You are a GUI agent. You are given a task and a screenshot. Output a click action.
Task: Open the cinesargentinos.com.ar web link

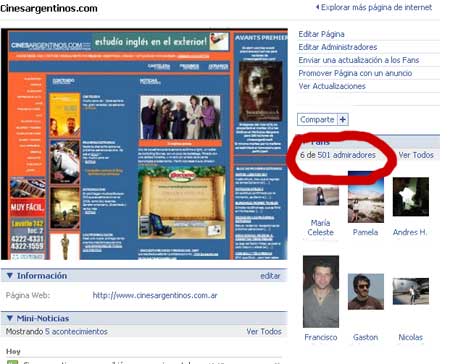pyautogui.click(x=155, y=295)
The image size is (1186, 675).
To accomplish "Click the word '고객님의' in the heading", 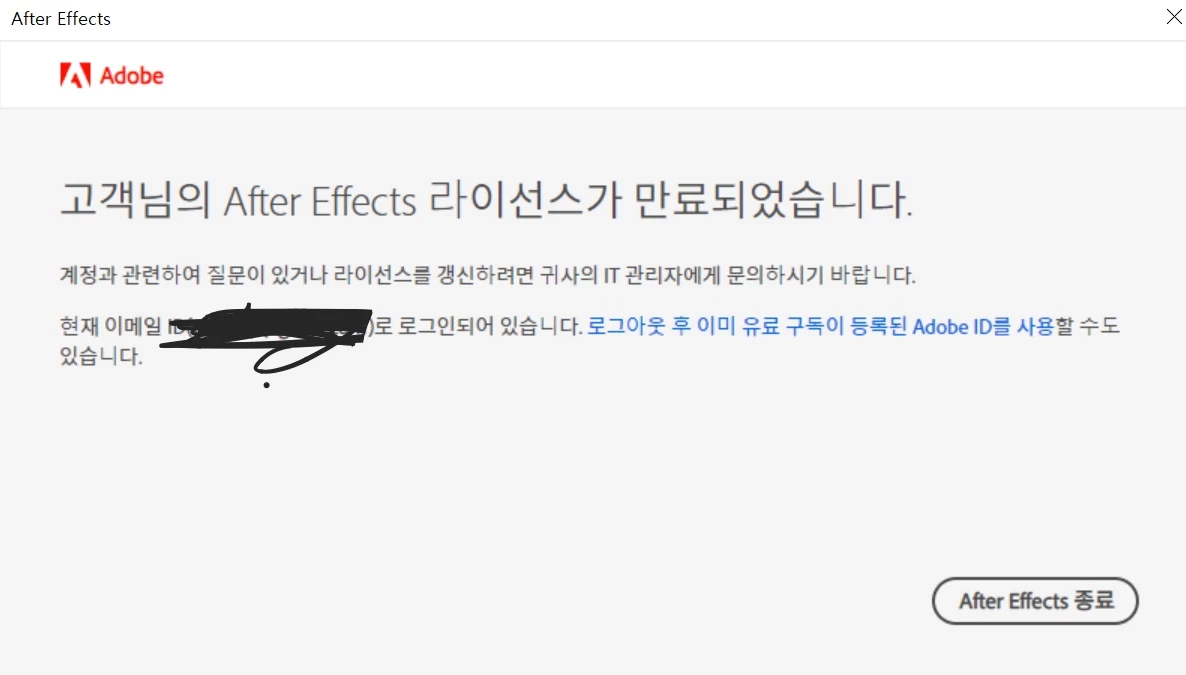I will [x=135, y=201].
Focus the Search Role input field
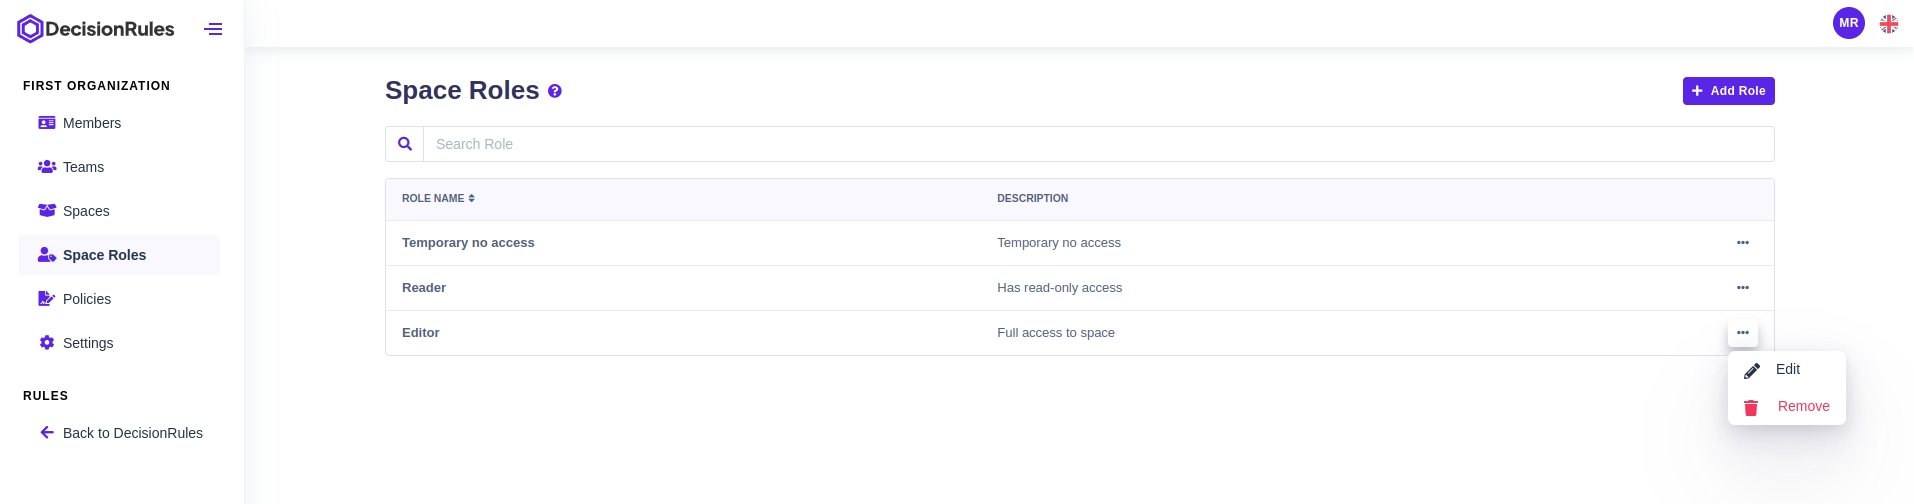The height and width of the screenshot is (504, 1914). 1097,144
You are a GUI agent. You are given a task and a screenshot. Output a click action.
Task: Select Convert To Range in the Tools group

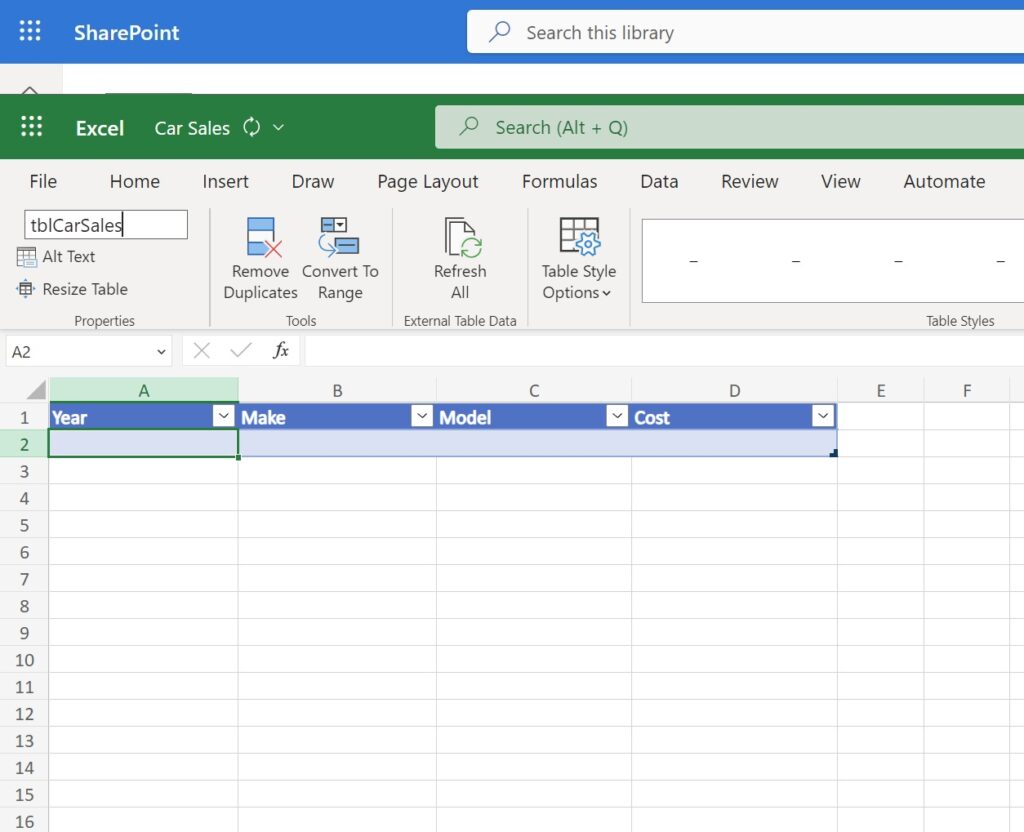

□ □ □ □ □ □ □

- **Aim**
Rewrite the lines starting with the line containing "Focus the Search Role input field" and going on through the end of the lines, substituting "text box" for "input field" and leaving everything else unchanged. Omit the pictures.

- **Result for this exercise**
Focus the Search Role text box
The height and width of the screenshot is (504, 1914). 1097,144
You are a GUI agent. You are given a task and a screenshot. Output a click action.
Task: Select Convert To Range in the Tools group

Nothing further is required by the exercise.